Why some languages use apt instead of mise: mise installs tools from precompiled binaries. When a precompiled binary isn't available for the container's platform, mise falls back to compiling from source — which is slow and often fails inside the sandbox. PHP and C/C++ compilers are more reliably provided by the system package manager. Elixir is installed via mise, but its Erlang/OTP dependency comes from apt because the mise Erlang plugin requires a matching OTP version that Debian packages more reliably than precompiled binaries cover.

ysa runtime commands

Detect from project files

bash
ysa runtime detect

Reads package.json, pyproject.toml, .python-version, go.mod, Gemfile, .tool-versions, etc. and writes the detected runtimes to .ysa.toml.

Add a runtime

bash
ysa runtime add node@22
ysa runtime add python@3.12
ysa runtime add go@1.23

Any tool supported by mise works here.

Remove a runtime

bash
ysa runtime remove node

Removes all versions of node from the config.

List configured runtimes

bash
ysa runtime list

How runtimes are installed

At the start of each task, if .ysa.toml is present, ysa:

  1. Mounts a shared mise-installs volume into the container
  2. Runs mise install for each configured tool
  3. The tool binaries are available in $PATH for the agent

The volume is shared across tasks so runtimes don't re-download on every run.

Adding apt packages

For system libraries the agent needs (e.g. libpq-dev for PostgreSQL, ffmpeg, imagemagick):

toml
[sandbox]
packages = ["libpq-dev", "ffmpeg"]

Unlike runtimes, apt packages are baked into a project-specific image the first time a task runs. ysa builds sandbox-proj-claude-<hash> on top of the base sandbox-claude image and reuses it for all subsequent tasks in that project.

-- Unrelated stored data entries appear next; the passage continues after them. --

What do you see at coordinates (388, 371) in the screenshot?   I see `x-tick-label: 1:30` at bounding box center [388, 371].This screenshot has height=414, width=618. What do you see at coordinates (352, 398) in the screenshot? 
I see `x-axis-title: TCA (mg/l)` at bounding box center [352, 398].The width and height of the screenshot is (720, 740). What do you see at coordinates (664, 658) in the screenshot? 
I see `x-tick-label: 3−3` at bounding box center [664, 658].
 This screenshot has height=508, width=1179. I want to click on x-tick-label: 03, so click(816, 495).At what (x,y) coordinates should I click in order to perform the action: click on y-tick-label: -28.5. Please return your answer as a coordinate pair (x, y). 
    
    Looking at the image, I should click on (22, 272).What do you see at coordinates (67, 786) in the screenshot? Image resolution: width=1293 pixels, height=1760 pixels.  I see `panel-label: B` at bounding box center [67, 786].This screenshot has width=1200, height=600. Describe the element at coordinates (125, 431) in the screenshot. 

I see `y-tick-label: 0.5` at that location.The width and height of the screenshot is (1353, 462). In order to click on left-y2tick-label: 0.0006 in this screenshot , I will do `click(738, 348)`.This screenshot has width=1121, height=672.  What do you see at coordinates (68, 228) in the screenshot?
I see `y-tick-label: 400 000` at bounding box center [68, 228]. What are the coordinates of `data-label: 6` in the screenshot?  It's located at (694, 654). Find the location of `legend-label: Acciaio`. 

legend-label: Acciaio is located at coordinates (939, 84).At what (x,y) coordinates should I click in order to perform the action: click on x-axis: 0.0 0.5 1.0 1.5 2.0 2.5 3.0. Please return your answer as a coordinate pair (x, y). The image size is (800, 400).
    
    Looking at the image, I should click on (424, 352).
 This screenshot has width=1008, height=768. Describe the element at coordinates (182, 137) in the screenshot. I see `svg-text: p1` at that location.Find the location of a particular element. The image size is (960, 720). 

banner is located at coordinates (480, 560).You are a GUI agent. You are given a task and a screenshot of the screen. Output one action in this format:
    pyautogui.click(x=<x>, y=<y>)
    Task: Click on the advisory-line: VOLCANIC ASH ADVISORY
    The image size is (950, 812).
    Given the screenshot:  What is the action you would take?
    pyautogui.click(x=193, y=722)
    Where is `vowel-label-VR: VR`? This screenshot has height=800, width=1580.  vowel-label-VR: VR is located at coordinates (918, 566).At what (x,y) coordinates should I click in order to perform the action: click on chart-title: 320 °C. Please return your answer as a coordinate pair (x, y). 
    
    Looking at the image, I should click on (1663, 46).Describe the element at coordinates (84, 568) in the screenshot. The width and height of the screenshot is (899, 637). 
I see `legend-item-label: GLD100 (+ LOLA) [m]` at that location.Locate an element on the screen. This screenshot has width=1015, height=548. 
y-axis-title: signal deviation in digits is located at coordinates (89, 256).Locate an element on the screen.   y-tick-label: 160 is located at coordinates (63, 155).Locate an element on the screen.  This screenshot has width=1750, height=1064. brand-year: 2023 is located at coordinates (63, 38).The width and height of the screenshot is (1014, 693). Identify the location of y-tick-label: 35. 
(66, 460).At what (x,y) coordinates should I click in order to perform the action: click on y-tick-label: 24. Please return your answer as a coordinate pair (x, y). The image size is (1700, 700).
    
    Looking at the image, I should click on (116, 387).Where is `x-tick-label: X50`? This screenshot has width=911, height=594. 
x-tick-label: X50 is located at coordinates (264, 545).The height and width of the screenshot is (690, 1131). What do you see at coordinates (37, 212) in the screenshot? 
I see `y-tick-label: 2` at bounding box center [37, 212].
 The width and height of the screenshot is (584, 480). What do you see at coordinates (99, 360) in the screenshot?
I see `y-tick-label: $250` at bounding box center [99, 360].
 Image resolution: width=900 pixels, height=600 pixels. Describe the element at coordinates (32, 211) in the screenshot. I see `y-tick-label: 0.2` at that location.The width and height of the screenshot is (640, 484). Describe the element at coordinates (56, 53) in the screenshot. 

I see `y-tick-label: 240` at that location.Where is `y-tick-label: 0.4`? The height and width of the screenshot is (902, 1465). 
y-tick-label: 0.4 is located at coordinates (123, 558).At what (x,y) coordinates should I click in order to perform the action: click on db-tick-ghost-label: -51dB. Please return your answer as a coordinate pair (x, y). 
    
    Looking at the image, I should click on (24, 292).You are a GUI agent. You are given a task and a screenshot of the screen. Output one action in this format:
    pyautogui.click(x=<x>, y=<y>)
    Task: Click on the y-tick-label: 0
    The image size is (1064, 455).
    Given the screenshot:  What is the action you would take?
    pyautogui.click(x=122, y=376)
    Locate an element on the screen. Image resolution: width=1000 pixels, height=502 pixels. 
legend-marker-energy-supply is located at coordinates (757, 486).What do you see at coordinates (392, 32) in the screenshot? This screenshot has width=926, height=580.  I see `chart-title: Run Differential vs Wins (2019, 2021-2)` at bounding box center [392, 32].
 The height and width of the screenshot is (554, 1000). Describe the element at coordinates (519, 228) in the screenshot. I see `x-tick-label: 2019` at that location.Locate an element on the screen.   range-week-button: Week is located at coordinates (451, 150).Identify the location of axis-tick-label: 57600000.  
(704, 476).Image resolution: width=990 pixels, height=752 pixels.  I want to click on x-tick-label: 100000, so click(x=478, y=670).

This means the first task is slower (one-time image build), but all following tasks start at full speed.

How images are layered

ImageWhen used
sandbox-claudeBase image — used when no apt packages are configured
sandbox-mistralSame, for Mistral tasks
sandbox-proj-claude-<hash>Derived image — built once when packages are set, reused after

The hash is derived from the project root path, so each project gets its own derived image.